● **MATERIAL FOR THIS TASK**
==*==

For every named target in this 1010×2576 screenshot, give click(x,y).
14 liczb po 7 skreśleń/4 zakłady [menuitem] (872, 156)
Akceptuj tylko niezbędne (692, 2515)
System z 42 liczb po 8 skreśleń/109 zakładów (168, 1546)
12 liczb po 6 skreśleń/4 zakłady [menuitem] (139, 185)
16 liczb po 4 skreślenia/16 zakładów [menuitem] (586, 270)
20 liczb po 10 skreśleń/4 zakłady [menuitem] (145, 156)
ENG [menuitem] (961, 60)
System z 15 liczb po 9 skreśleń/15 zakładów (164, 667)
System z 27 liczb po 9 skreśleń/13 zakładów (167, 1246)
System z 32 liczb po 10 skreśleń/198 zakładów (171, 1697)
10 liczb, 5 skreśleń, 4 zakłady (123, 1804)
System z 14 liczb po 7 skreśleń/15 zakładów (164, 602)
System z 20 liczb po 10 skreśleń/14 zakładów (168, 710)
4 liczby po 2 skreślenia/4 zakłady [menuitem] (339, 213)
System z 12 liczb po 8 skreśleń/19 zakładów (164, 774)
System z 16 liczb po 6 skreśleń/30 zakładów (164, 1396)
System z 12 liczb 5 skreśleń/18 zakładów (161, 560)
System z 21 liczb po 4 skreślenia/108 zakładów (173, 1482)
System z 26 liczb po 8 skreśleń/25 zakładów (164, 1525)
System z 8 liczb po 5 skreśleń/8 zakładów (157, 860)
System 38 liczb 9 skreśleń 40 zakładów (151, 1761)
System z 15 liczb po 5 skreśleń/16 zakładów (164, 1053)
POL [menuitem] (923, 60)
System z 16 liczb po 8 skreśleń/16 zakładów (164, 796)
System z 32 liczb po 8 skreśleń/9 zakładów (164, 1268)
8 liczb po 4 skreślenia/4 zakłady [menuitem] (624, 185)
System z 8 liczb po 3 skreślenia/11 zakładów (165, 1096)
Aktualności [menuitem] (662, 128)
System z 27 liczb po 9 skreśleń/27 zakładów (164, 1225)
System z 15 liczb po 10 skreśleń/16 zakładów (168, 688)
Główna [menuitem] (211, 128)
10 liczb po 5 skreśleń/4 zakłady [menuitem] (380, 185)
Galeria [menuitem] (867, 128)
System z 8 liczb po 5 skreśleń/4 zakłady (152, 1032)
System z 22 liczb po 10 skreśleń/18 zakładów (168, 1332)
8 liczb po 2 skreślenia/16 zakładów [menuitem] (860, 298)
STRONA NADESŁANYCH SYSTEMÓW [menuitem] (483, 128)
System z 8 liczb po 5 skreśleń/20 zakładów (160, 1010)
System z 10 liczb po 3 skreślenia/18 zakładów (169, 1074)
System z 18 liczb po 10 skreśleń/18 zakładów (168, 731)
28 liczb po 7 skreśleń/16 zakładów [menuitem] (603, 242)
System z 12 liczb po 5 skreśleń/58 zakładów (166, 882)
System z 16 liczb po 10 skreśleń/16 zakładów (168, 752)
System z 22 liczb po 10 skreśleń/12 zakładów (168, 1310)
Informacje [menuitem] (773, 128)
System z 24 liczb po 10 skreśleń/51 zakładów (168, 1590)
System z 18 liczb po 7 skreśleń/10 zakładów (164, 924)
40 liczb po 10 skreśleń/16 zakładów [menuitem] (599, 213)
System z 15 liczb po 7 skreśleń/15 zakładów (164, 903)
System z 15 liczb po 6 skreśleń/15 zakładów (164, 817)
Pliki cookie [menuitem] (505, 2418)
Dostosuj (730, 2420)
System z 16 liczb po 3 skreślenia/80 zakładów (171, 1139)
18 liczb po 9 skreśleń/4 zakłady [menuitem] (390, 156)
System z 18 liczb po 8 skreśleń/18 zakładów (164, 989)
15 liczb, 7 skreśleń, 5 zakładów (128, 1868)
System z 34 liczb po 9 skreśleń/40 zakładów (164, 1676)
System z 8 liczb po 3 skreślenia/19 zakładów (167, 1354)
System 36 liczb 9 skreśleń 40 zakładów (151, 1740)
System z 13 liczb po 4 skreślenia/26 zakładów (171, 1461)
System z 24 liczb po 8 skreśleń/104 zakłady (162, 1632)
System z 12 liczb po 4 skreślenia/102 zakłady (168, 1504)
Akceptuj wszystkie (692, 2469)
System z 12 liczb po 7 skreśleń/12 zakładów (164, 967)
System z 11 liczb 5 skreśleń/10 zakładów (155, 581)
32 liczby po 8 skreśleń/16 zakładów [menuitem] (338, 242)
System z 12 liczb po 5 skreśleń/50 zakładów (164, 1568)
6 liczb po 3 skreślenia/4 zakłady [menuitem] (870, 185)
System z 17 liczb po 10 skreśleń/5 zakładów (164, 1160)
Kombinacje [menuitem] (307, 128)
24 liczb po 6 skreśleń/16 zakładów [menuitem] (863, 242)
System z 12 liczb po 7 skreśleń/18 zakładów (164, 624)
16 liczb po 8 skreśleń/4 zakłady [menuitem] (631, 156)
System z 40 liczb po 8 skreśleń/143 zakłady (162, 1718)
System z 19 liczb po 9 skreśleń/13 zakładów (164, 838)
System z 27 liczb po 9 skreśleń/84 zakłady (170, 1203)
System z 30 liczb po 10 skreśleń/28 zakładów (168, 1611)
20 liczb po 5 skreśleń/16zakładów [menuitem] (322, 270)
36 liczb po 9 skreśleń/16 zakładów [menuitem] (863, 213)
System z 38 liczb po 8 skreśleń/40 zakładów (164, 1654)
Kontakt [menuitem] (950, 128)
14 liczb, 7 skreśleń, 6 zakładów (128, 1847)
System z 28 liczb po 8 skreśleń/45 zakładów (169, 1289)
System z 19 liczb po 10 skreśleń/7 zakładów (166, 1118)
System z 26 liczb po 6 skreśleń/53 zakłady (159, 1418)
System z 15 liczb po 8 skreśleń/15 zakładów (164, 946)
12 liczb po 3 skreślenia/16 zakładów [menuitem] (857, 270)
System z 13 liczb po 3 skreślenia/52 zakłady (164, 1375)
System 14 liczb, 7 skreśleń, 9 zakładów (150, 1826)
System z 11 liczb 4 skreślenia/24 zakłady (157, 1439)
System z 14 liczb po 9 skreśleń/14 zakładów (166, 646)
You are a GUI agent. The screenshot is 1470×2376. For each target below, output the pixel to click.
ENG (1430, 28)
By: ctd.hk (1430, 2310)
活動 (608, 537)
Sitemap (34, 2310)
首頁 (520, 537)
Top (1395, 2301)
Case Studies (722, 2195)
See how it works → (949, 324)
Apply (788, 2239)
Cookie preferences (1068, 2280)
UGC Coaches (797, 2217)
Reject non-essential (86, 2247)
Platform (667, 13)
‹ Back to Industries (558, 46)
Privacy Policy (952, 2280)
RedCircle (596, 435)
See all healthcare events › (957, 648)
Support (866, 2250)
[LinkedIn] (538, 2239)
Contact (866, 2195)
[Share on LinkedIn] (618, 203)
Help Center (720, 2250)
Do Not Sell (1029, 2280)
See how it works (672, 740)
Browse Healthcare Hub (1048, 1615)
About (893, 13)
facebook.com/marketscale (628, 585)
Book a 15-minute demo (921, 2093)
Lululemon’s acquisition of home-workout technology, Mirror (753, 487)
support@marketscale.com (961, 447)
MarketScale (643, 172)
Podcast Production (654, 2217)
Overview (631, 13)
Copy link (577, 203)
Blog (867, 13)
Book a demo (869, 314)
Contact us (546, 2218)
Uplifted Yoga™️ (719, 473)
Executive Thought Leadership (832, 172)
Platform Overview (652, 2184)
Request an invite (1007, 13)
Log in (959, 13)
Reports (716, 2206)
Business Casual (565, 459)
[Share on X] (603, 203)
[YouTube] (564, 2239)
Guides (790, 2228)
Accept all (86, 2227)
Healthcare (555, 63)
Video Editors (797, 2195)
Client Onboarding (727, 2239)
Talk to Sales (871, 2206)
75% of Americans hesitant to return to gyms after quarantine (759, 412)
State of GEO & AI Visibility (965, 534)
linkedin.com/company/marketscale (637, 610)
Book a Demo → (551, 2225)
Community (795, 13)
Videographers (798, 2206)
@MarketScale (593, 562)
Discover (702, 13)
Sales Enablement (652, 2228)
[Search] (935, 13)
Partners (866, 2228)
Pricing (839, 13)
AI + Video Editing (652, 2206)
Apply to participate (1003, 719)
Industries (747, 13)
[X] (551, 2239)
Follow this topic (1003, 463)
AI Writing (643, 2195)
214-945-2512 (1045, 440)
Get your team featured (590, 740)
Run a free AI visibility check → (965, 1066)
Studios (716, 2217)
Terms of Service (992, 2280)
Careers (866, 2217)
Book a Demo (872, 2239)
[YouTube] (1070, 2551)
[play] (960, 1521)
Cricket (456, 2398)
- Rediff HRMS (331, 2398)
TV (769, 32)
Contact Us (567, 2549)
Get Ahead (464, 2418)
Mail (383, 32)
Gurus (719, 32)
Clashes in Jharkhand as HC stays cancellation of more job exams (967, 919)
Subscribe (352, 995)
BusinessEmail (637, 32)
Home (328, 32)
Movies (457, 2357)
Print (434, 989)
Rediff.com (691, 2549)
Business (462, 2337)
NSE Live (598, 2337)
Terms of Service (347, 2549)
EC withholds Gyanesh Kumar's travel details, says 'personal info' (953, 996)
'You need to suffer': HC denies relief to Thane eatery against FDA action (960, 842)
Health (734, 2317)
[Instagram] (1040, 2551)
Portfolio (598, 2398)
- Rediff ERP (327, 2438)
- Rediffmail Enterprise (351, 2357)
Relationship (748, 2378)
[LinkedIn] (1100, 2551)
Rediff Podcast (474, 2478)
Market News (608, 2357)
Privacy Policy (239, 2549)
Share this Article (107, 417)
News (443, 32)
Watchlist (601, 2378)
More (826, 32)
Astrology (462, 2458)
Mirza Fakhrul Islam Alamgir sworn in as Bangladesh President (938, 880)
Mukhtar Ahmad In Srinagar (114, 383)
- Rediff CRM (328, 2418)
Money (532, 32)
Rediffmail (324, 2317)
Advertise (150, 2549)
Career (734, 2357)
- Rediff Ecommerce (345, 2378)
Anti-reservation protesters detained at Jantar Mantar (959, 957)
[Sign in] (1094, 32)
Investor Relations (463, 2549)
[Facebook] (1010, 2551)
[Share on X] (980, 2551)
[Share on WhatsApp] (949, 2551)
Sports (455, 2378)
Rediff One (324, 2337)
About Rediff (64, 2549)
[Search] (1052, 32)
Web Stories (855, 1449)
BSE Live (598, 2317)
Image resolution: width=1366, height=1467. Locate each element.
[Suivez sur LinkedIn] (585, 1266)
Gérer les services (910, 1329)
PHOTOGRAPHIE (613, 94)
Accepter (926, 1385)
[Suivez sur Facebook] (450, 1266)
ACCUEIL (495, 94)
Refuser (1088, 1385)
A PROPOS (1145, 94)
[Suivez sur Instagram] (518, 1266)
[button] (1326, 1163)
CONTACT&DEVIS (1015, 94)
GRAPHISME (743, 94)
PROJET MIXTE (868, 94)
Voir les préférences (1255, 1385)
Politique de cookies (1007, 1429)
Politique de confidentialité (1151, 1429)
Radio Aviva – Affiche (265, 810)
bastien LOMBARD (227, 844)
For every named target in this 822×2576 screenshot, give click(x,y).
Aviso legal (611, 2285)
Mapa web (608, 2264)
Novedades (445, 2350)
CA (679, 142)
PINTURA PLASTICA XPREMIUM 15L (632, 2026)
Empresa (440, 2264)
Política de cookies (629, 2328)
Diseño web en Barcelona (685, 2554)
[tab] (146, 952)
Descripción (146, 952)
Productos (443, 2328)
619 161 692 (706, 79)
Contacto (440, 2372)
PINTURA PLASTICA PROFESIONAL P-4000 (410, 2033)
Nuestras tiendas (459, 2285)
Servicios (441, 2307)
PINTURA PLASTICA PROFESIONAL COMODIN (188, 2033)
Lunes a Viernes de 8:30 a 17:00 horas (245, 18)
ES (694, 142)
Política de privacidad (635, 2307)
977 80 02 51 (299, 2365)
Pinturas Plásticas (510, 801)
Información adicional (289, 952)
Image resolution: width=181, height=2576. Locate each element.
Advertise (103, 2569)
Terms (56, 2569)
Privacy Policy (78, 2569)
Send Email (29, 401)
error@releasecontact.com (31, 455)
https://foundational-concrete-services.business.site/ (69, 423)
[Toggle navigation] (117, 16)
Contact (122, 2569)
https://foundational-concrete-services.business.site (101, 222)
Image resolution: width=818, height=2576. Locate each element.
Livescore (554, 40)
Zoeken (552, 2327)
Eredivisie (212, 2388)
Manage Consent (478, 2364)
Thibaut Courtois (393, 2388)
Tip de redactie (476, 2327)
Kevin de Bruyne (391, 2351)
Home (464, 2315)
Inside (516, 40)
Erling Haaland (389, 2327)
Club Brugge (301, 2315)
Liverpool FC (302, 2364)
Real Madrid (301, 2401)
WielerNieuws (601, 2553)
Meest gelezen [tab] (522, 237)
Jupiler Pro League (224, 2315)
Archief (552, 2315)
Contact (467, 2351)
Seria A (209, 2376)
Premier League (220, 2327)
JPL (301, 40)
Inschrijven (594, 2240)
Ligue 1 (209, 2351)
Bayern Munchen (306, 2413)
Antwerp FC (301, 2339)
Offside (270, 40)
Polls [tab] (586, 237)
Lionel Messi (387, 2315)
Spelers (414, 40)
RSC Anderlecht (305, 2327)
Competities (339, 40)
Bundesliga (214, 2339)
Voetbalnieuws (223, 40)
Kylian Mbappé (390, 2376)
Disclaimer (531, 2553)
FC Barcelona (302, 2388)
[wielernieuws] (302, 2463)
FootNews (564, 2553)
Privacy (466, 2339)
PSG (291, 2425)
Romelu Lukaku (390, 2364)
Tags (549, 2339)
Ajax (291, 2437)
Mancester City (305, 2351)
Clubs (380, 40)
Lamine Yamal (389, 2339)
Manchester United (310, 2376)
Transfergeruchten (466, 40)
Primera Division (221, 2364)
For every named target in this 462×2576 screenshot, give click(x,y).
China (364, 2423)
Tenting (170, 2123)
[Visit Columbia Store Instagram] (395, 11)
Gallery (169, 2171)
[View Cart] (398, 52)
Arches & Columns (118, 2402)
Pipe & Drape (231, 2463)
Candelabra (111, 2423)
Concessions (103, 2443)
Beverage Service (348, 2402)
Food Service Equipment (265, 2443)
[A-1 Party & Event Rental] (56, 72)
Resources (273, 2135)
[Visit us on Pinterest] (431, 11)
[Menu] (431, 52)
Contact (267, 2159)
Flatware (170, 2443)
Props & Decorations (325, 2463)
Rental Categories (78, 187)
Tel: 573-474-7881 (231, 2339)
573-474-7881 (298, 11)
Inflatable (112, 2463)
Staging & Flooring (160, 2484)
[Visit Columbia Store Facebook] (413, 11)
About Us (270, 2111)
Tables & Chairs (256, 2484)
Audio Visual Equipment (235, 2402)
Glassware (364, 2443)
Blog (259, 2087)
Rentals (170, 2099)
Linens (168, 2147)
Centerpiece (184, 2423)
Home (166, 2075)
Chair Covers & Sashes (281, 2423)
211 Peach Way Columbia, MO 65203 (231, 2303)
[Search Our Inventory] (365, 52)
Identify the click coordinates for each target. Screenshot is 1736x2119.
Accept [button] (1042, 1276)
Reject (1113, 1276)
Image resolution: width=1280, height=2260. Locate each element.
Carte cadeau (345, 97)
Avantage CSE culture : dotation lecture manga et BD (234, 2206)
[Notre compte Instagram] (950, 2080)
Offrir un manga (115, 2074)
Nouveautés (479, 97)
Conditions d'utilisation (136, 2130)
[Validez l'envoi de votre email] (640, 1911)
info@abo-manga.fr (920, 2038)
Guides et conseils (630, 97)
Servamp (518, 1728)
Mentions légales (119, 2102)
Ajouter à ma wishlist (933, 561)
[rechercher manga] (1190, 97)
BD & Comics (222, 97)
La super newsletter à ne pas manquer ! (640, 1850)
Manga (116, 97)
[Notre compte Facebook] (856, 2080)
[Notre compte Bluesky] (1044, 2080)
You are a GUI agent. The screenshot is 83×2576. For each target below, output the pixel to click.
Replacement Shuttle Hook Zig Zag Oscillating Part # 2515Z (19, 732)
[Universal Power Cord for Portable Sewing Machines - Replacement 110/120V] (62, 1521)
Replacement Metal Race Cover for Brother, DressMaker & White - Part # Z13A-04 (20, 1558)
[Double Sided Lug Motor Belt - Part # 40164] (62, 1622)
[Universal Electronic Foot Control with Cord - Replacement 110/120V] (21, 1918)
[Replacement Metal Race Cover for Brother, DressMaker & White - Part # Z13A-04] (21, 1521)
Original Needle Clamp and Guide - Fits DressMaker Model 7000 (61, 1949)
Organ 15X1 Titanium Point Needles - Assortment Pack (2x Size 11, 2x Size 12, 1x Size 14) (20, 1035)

==*==

● **EXERCISE DETAILS**
Go through the entries and return each line where the word "DressMaker" appears.

● **EXERCISE ANSWER**
Replacement Metal Race Cover for Brother, DressMaker & White - Part # Z13A-04 (20, 1558)
[Replacement Metal Race Cover for Brother, DressMaker & White - Part # Z13A-04] (21, 1521)
Original Needle Clamp and Guide - Fits DressMaker Model 7000 (61, 1949)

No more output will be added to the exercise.